I was able to get into a healthy sleeping and eating pattern, and to improve my med taking routine. Not that I don’t take my meds, but my timing is often less regular than it ought to be. I also found it useful attending group sessions and socialising with other patients. It is so nice talking to others who “get it”.

The therapy the clinic uses is ACT or Acceptance and Commitment Therapy http://www.actmindfully.com.au/acceptance_&_commitment_therapy

Coming home was not exactly easy. It was great being greeted so enthusiastically by my two labradors because I had missed them lots, but actually being here is weird. Suddenly there is no routine I have to follow and I’m on my own again. It is surprising how quickly you adapt to a schedule organised by others. I am feeling emotionally wobbly, not very strong, as if it could all happen again.

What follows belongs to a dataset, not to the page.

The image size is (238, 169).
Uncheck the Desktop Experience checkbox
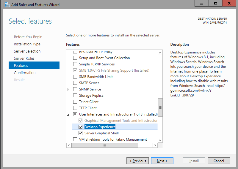[x=80, y=127]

My psychiatrist has noticed that I always improve when I go into hospital, even if it is for physical reasons such as a knee operation. To this end he has suggested I may need several “circuit-breakers” a year to get away from everyday life and to stabilise myself in an organised setting where I have no stress. So that is the plan for now.

A bright and shiny new year?
Is this the year when my belief in pharmacotherapy and in psychotherapy will be fulfilled by stabilising my moods, especially the deep depression that is constantly with me?
The depression takes on different physical symptoms each day. Singly and in multiples they take my body on unwanted journeys. I feel like I am on a roller coaster, rising up knowing there is a fall on the other side, and then plunging downwards experiencing that stomach-left-behind feeling.
Most days I have a dull headache and I’m so tired that I have to sleep several hours on top of my 7 hours of nighttime sleep. Other times I sleep to escape from the despair. I feel “things” crawling on me and I see movements in my peripheral vision that are not there. Dissociation has become part of my usual day. Often it is the only way I think I survive.
I’ve not made any New Year resolutions as such. I will try to achieve the behaviours already on my list:

  1. Regularly take my medication
  2. Attend all therapy sessions
  3. Know when I need extra help (ie phone support, hospitalisation)
  4. Develop realistic thought patterns and avoid negative automatic thoughts
  5. Get enough sleep
  6. Eat healthy food and lose weight
  7. Exercise
  8. Find the confidence I have lost
  9. Cease to worry about others’ opinions
  10. Accept that I may have self-harm and suicidal thoughts but that I choose not to carry them out

Then, maybe, my year can become bright and shiny. I’m hoping.